From the entries that follow, copy exactly the lines beginning at the line holding "Task: Open the User Agreement link" and continuing through the line holding "Given: Click the".

▶ **Listed entries**:
◇ ◇ ◇ ◇
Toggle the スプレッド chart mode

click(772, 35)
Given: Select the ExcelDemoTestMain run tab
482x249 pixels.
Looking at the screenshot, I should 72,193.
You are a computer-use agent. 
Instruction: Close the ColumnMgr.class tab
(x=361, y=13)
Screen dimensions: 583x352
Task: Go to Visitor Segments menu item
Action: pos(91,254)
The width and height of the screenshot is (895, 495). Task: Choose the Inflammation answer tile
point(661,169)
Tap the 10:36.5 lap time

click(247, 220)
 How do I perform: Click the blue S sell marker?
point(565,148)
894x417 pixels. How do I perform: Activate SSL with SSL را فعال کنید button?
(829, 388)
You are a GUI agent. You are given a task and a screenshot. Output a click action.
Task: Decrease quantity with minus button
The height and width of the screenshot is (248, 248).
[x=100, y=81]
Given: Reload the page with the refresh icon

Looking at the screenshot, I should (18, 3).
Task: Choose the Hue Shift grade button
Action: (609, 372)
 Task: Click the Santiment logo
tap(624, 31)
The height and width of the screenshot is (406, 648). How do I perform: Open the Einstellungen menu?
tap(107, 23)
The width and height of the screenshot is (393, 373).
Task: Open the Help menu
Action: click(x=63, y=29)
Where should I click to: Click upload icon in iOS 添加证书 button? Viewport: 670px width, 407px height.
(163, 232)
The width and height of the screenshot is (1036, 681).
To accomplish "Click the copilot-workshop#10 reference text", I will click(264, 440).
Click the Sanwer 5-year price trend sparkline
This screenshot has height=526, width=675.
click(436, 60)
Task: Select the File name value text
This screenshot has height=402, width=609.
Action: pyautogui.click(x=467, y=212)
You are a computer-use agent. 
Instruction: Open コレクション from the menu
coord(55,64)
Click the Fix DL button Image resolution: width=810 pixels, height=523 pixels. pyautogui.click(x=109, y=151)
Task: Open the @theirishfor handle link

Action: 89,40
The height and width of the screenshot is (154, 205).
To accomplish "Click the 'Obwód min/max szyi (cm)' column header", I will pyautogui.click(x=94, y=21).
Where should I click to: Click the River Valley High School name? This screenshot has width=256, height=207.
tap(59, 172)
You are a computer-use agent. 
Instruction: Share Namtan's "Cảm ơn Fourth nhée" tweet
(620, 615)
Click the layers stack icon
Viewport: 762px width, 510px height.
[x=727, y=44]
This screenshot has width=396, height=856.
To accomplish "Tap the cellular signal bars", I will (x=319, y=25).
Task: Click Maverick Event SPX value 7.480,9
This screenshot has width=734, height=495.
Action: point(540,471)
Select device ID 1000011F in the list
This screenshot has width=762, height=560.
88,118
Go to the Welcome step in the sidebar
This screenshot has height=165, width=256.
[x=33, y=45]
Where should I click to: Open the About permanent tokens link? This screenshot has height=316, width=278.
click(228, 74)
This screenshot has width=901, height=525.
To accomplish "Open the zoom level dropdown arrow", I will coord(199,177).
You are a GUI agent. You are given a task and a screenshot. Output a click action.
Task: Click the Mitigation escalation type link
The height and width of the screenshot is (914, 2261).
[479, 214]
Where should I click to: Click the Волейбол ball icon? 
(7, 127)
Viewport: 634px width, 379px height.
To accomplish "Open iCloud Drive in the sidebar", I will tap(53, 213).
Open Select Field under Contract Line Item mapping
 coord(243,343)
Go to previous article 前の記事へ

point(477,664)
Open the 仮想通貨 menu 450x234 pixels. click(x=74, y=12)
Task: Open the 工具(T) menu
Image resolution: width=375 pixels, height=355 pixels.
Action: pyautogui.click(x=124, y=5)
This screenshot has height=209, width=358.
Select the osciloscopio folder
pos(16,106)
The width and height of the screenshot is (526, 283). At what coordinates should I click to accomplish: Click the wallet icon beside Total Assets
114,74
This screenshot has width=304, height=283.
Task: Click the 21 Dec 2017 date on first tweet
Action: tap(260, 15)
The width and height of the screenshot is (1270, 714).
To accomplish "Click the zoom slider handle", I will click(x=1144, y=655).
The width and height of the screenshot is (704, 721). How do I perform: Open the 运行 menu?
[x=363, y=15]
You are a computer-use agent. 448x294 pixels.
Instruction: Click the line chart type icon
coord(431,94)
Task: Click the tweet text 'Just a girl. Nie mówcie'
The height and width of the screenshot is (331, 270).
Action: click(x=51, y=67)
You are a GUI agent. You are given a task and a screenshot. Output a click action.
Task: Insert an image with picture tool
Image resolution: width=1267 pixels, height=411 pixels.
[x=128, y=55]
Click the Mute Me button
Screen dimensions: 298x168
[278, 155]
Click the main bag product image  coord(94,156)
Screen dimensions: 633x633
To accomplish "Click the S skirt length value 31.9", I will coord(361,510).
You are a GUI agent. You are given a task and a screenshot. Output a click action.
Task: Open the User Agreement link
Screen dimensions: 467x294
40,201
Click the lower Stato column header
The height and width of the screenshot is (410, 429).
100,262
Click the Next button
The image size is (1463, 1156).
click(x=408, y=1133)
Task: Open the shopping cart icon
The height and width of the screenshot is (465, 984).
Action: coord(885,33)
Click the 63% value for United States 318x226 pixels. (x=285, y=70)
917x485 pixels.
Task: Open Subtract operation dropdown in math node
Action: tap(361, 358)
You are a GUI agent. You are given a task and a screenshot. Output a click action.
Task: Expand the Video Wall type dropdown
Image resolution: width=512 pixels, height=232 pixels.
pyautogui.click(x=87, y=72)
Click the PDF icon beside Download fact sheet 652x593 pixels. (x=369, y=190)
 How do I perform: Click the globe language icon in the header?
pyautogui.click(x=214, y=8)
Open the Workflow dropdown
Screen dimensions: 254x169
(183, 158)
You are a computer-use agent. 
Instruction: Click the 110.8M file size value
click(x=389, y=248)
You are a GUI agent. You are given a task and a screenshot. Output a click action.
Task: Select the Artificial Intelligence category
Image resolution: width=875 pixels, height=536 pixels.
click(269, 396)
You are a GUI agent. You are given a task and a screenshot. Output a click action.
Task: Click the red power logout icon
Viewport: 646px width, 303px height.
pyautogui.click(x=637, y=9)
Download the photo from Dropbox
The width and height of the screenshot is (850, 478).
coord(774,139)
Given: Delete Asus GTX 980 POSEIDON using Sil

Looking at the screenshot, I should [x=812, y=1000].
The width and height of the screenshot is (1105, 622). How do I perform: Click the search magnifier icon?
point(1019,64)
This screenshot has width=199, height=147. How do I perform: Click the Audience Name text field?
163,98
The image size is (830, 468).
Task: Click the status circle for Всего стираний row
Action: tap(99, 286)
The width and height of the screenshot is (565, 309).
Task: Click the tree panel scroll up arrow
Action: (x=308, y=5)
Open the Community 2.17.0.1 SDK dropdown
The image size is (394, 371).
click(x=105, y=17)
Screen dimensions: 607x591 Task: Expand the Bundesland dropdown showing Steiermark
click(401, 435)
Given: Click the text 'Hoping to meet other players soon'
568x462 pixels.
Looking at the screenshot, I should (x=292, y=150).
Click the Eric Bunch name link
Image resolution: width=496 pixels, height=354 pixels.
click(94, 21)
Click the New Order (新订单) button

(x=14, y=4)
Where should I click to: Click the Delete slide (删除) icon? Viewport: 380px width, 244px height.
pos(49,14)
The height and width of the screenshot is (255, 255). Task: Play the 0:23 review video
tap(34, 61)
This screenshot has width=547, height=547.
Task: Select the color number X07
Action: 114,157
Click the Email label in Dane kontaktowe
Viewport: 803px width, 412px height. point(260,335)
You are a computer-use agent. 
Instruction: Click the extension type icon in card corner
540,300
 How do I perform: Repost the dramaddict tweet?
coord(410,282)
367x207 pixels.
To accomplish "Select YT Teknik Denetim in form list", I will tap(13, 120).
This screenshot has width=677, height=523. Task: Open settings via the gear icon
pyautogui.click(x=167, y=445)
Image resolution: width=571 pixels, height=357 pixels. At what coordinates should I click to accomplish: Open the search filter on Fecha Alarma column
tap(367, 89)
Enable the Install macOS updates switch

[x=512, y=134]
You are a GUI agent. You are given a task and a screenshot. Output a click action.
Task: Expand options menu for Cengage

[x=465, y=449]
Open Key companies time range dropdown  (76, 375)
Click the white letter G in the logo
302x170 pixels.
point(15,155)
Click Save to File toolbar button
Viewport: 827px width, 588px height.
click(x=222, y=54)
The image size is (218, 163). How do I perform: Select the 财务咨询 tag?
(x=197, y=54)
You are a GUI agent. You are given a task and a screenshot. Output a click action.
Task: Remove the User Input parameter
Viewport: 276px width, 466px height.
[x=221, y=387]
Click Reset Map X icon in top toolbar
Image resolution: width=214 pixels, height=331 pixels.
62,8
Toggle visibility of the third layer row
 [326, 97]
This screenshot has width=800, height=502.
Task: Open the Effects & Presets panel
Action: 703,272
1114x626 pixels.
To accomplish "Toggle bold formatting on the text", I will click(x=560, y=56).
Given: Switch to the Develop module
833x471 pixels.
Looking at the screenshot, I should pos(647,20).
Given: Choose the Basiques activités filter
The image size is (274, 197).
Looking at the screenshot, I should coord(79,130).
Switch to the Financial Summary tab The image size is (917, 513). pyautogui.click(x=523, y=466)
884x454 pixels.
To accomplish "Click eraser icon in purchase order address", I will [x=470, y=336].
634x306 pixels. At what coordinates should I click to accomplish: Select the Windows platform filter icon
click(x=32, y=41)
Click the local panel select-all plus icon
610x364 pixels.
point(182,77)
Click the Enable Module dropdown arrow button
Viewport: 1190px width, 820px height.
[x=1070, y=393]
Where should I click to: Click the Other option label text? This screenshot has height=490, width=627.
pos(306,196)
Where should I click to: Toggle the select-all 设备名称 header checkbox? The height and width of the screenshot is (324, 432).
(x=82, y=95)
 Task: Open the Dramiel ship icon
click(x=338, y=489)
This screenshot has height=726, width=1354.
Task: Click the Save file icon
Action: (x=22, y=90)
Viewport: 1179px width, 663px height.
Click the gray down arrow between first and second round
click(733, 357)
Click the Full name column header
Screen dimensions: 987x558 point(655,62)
◇ ◇ ◇ ◇
▶ **Answer**:
Task: Open the User Agreement link
Screen dimensions: 467x294
40,201
Click the lower Stato column header
The height and width of the screenshot is (410, 429).
100,262
Click the Next button
The image size is (1463, 1156).
click(x=408, y=1133)
Task: Open the shopping cart icon
The height and width of the screenshot is (465, 984).
Action: coord(885,33)
Click the 63% value for United States 318x226 pixels. (x=285, y=70)
917x485 pixels.
Task: Open Subtract operation dropdown in math node
Action: tap(361, 358)
You are a GUI agent. You are given a task and a screenshot. Output a click action.
Task: Expand the Video Wall type dropdown
Image resolution: width=512 pixels, height=232 pixels.
pyautogui.click(x=87, y=72)
Click the PDF icon beside Download fact sheet 652x593 pixels. (x=369, y=190)
 How do I perform: Click the globe language icon in the header?
pyautogui.click(x=214, y=8)
Open the Workflow dropdown
Screen dimensions: 254x169
(183, 158)
You are a computer-use agent. 
Instruction: Click the 110.8M file size value
click(x=389, y=248)
You are a GUI agent. You are given a task and a screenshot. Output a click action.
Task: Select the Artificial Intelligence category
Image resolution: width=875 pixels, height=536 pixels.
click(269, 396)
You are a GUI agent. You are given a task and a screenshot. Output a click action.
Task: Click the red power logout icon
Viewport: 646px width, 303px height.
pyautogui.click(x=637, y=9)
Download the photo from Dropbox
The width and height of the screenshot is (850, 478).
coord(774,139)
Given: Delete Asus GTX 980 POSEIDON using Sil

Looking at the screenshot, I should [x=812, y=1000].
The width and height of the screenshot is (1105, 622). How do I perform: Click the search magnifier icon?
point(1019,64)
This screenshot has width=199, height=147. How do I perform: Click the Audience Name text field?
163,98
The image size is (830, 468).
Task: Click the status circle for Всего стираний row
Action: tap(99, 286)
The width and height of the screenshot is (565, 309).
Task: Click the tree panel scroll up arrow
Action: (x=308, y=5)
Open the Community 2.17.0.1 SDK dropdown
The image size is (394, 371).
click(x=105, y=17)
Screen dimensions: 607x591 Task: Expand the Bundesland dropdown showing Steiermark
click(401, 435)
Given: Click the text 'Hoping to meet other players soon'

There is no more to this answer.